▶ [Text section]

There are many sets of criteria you can use to divide the Harry Potter books into smaller chunks. I myself use plenty. You could argue the final novel is so distinct it merits a category unto its own. Nor would it be inaccurate to split the series in two between Goblet and Order, what with the first part occurring before Voldemort’s return and the second after he’s regained power.
For now, I’ll stick to just one of the many categorisations, based on how this series evolves over time. More specifically, by dividing the books into three, mostly distinct phases.
Phase I encompasses the first two books, Phase II belongs to the middle three books, and Phase III to the last two. Phase I is the introductory stage that lays the groundwork. Phase III is the cataclysmic fight for survival. Phase II expands the in-universe, establishes new characters, and ties the other two phases together by gradually upping the stakes and pushing the narrative into darker territories.
I’ll elaborate more on Phases II and III when we get there. With The Chamber of Secrets, we’ve reached the end of Phase I, so I reckon now’s as good a time as any to discuss it.
Despite often addressing death and danger, the first two books are the most fairytalelike of the bunch. They’re far more innocent and lighthearted and place a greater emphasis on children’s whimsical pursuits. Phase I sows the seeds of later conflicts without drawing our attention away from current happenings. It dedicates quite a bit of time to worldbuilding and introduces us to a, frankly, staggering number of colourful characters.
The conflicts and goals are decidedly kiddish, e.g. dealing with bullies, studying, outperforming pupils from other houses, etc. While the ensuing novels end on a note of grief or sombre reflection, the first two are about who wins the House Cup. Naturally, some of these aspects will remain relevant throughout the series, but it’s undeniable that the books take on a much more serious tone. Considering all the deaths and losses waiting just around the corner, a mental picture of the Gryffindors celebrating their end-of-the-year victory seems bittersweet, almost inane.
The movies seem to adhere to this evolutionary path, as well. The first two are your quintessential Christmas movies, family-friendly and almost obscenely saccharine. They’re bright and colourful, featuring a playful score. From the third movie onwards, the series takes on a steadily darker tone, with the colours becoming duller and the mood bleaker.
So, while The Chamber of Secrets may be my least favourite book, I think there’s still much to enjoy here. Besides, it’s never a bad idea to revisit the building blocks. Turning them over in our hands helps us discover the good elements that will eventually shape better narratives.
According to Goodreads, I’ve read this book once. Yeah, sure, let’s go with that. Truth is, I’ve no idea how many times I’ve read The Philosopher’s Stone. It will forever remain one of the great mysteries of my life.
At the end of the day, it doesn’t really matter. What matters is that, according to Goodreads, I’ve read 93 books in 2023 (and the year is not even up yet) and 564 books overall. Each and every one of them I owe to The Philosopher’s Stone. This is the book that turned me into a lifelong reader and fundamentally shaped my and my brother’s childhoods.
I wonder, has there ever been a kid who read this novel and then didn’t spend weeks obsessing over the received post? I remember pestering my parents to check if any new envelopes arrived basically every day. I remember them smirking as they watched their eight-year-old sift through bills. “It’s all just stupid bills!”, I complained. “Yeah, imagine that”, was the acerbic response.
Perhaps adults reading this book can resist the urge, but kids? We were obsessed with the idea of receiving a letter informing us of our latent magical powers. I’m now thirty and, to be completely honest, it still kind of breaks my heart I never received that letter. All these years later, my inner child still hasn’t got over it.

▶ [Required tasks]
[a] Could you rewrite the Harry Potter essay from "The movies seem" up to and including "of my life.", swapping "movies" for "films"?
[b] Answer these questions about the Harry Potter essay:
(i) Which books belong to Phase II?
(ii) According to Goodreads, how many books did the writer read in 2023?
(iii) How old is the writer now?
[c] How would you translate this sentence from the Harry Potter essay into Spanish: "Phase III is the cataclysmic fight for survival."

▶ [Data extract]
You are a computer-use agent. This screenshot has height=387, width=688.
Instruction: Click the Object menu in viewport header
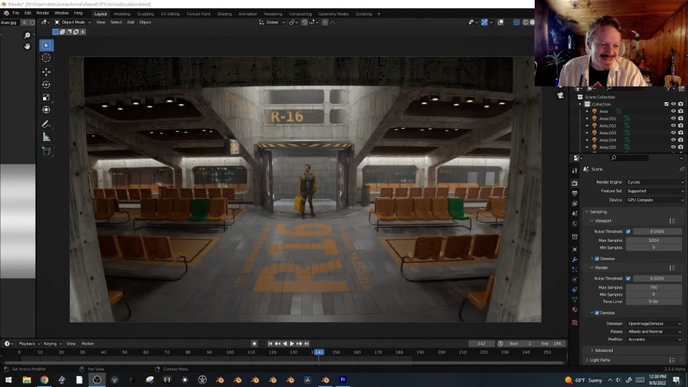point(145,22)
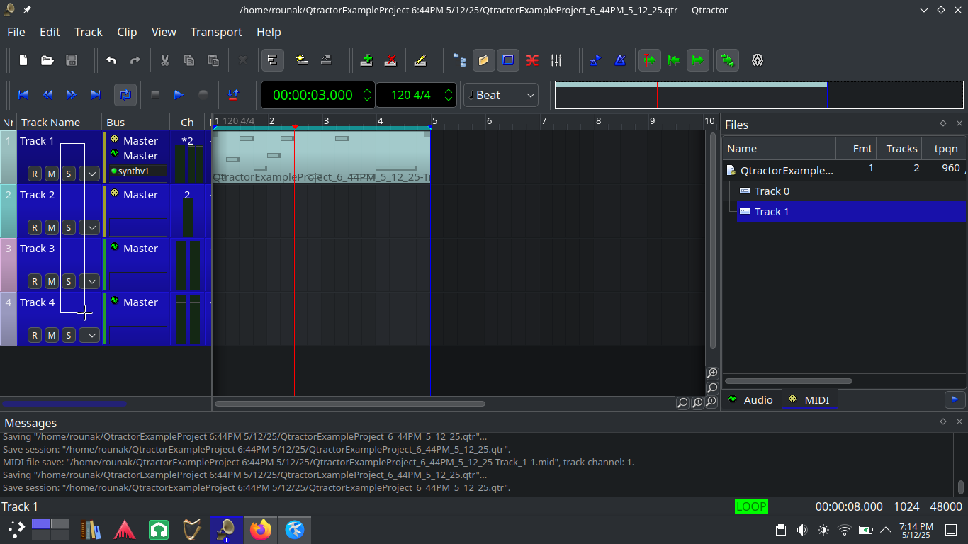The width and height of the screenshot is (968, 544).
Task: Start playback with the Play button
Action: click(178, 95)
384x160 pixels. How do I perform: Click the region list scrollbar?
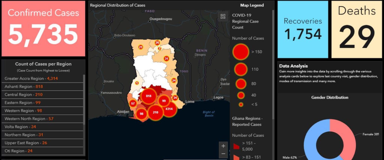coord(84,113)
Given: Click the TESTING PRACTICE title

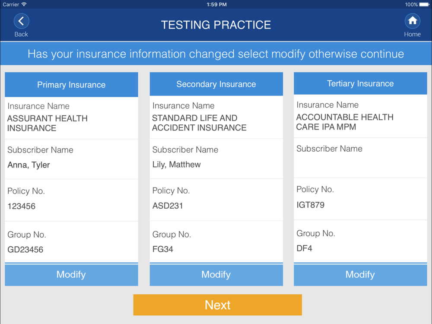Looking at the screenshot, I should [216, 25].
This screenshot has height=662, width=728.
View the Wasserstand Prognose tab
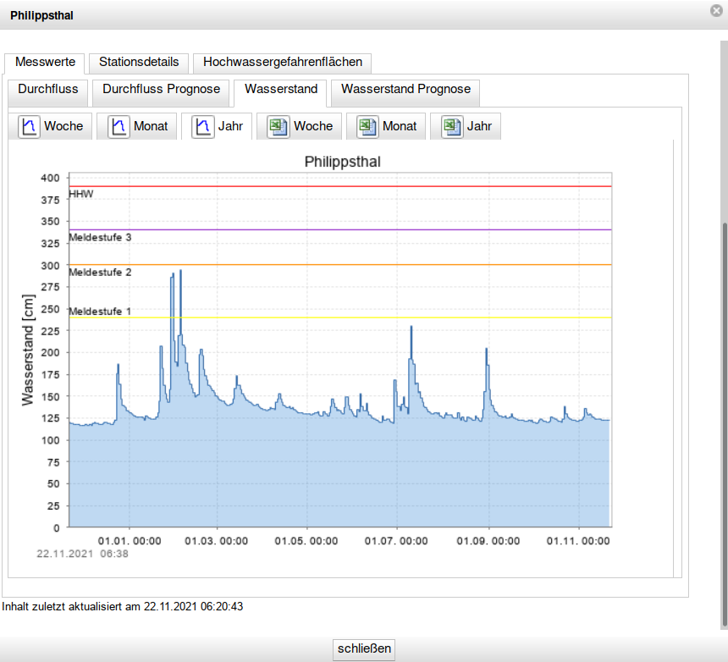click(x=405, y=89)
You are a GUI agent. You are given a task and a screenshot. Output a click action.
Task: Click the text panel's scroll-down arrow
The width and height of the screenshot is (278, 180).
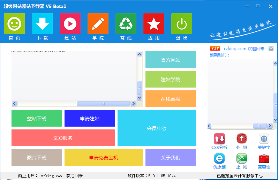click(140, 98)
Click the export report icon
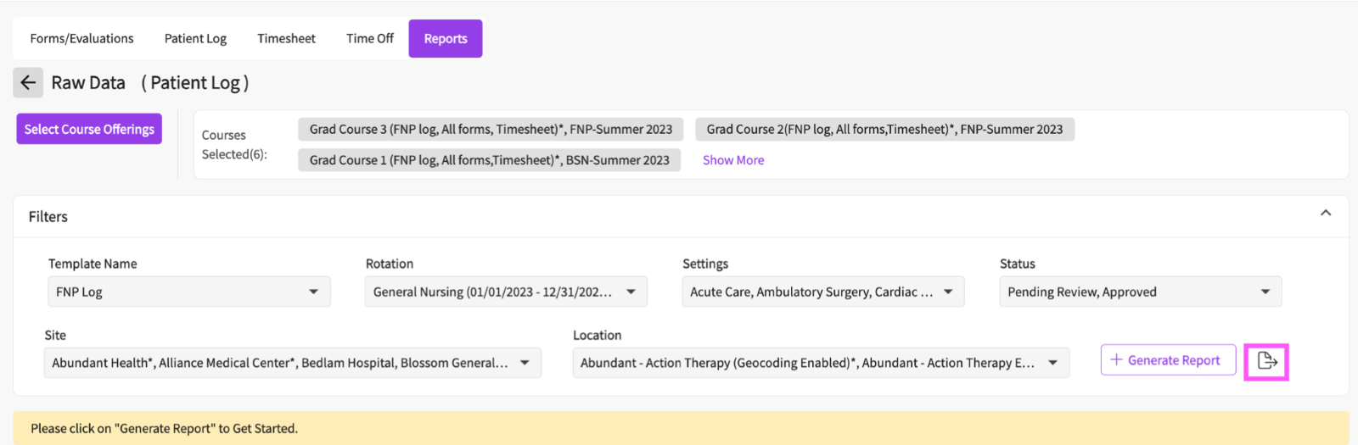1358x445 pixels. pos(1266,361)
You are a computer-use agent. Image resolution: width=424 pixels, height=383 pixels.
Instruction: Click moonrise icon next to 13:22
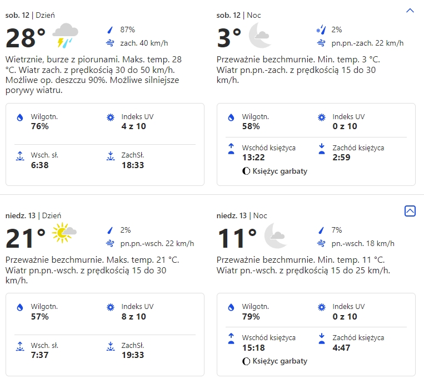(232, 149)
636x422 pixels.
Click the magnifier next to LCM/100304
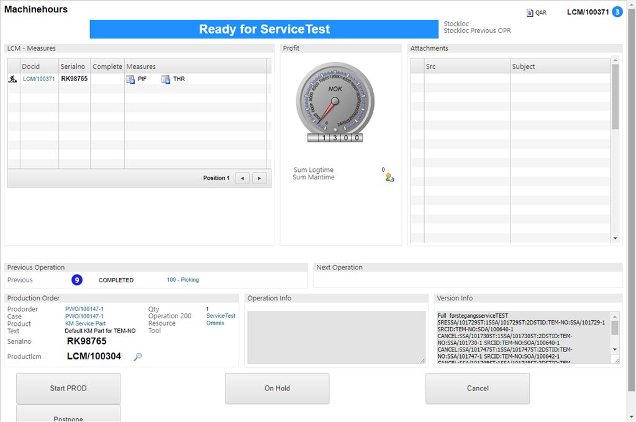coord(138,357)
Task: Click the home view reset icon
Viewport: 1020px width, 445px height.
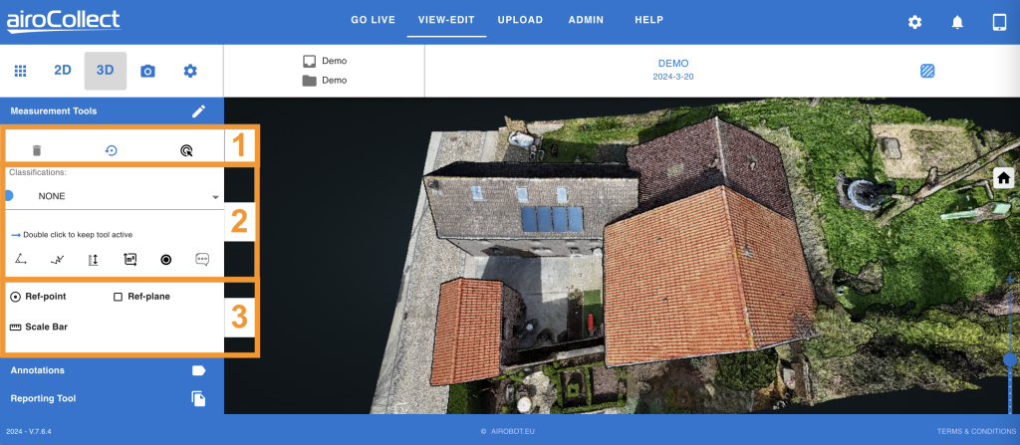Action: 1004,177
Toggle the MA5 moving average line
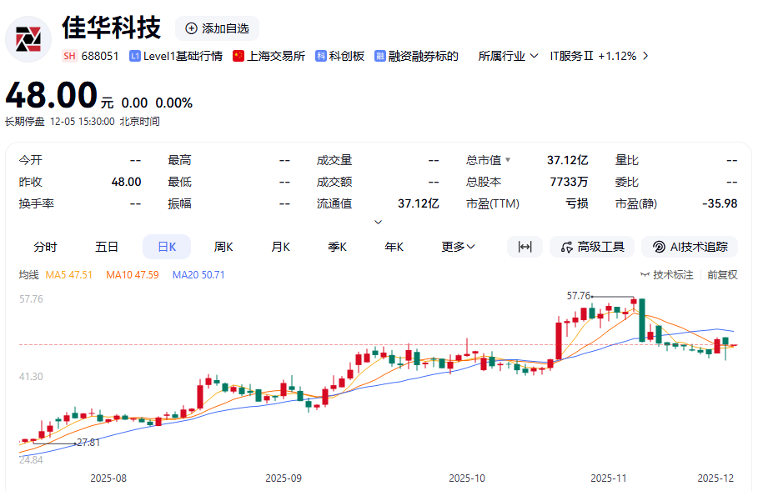The height and width of the screenshot is (491, 758). (x=68, y=274)
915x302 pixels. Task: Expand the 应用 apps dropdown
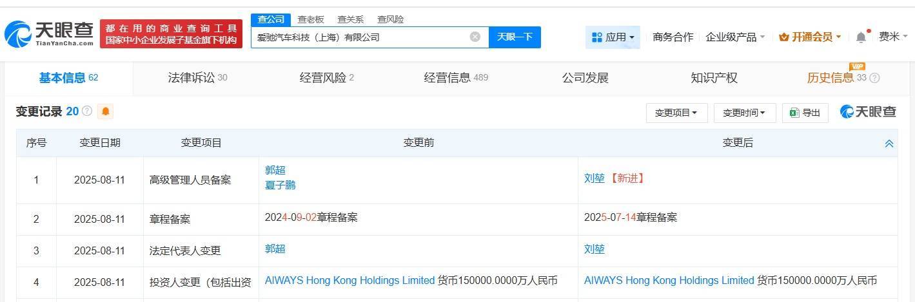click(x=613, y=37)
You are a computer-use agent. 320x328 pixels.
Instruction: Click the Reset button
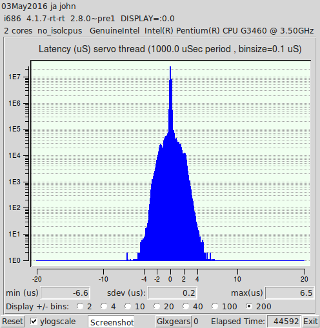[12, 322]
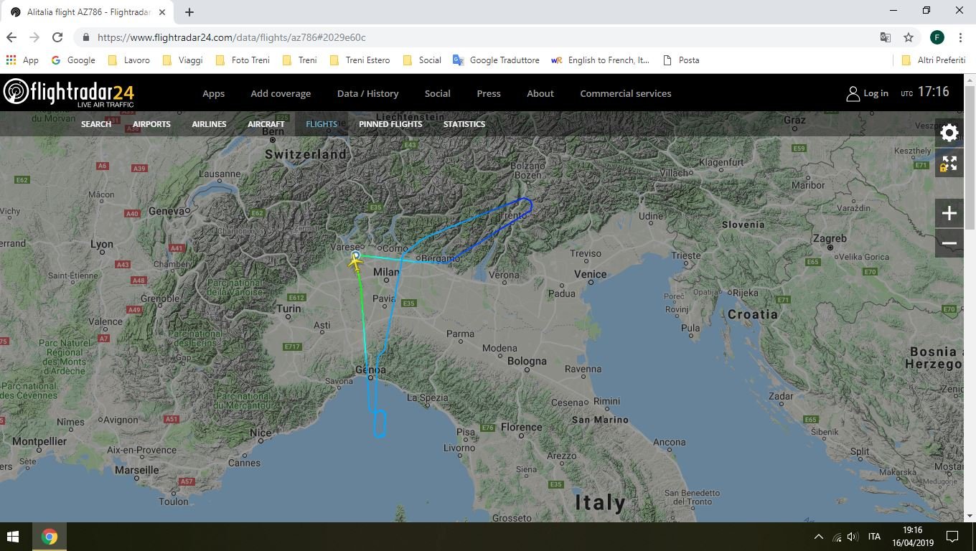This screenshot has height=551, width=976.
Task: Open the Add coverage link
Action: [x=281, y=93]
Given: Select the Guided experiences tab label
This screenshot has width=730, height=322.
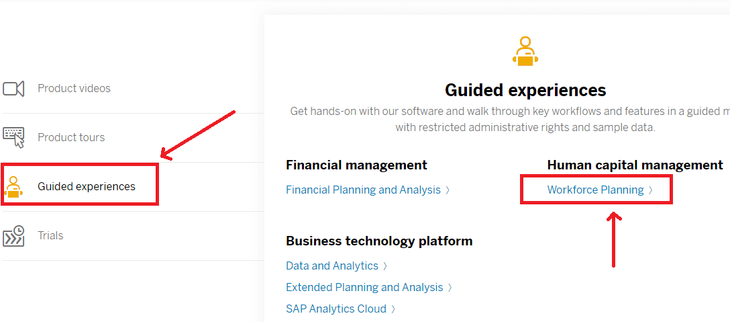Looking at the screenshot, I should click(87, 187).
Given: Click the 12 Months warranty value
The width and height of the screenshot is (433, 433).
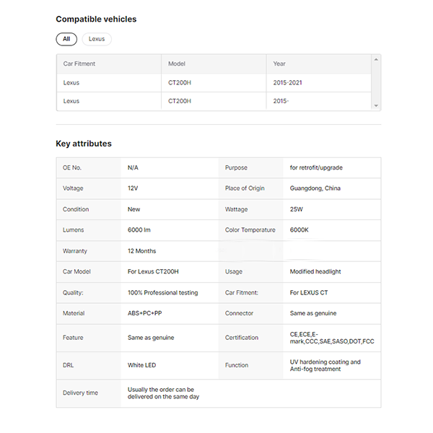Looking at the screenshot, I should click(x=141, y=251).
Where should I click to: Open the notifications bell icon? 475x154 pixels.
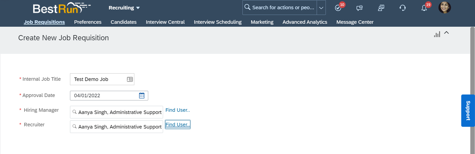pyautogui.click(x=424, y=8)
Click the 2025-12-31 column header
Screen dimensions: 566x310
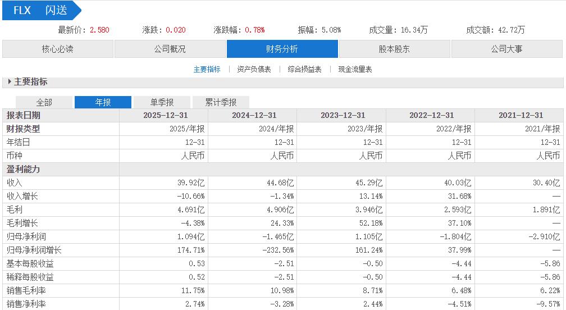[166, 115]
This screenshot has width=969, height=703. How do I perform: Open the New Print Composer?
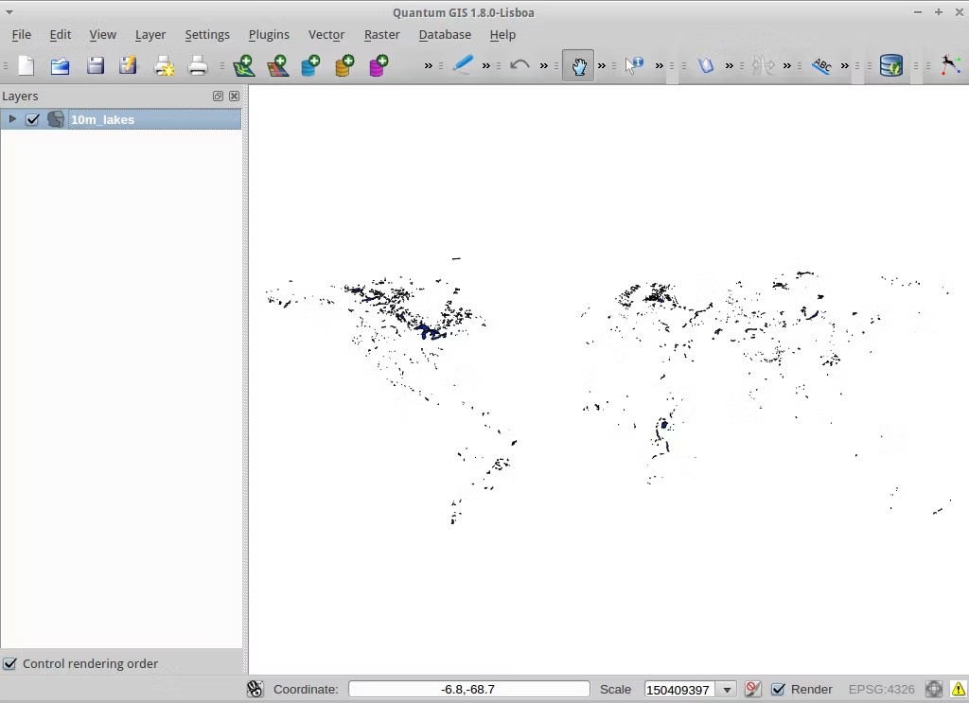click(163, 65)
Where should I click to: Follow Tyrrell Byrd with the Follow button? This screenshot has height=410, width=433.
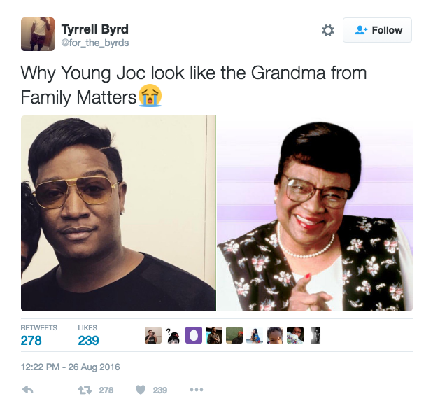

▶ [Outputs in order]
[a]
The films seem to adhere to this evolutionary path, as well. The first two are your quintessential Christmas films, family-friendly and almost obscenely saccharine. They’re bright and colourful, featuring a playful score. From the third movie onwards, the series takes on a steadily darker tone, with the colours becoming duller and the mood bleaker.
So, while The Chamber of Secrets may be my least favourite book, I think there’s still much to enjoy here. Besides, it’s never a bad idea to revisit the building blocks. Turning them over in our hands helps us discover the good elements that will eventually shape better narratives.
According to Goodreads, I’ve read this book once. Yeah, sure, let’s go with that. Truth is, I’ve no idea how many times I’ve read The Philosopher’s Stone. It will forever remain one of the great mysteries of my life.

[b]
(i) The middle three books.
(ii) 93.
(iii) Thirty.

[c] La Fase III es la lucha cataclísmica por la supervivencia.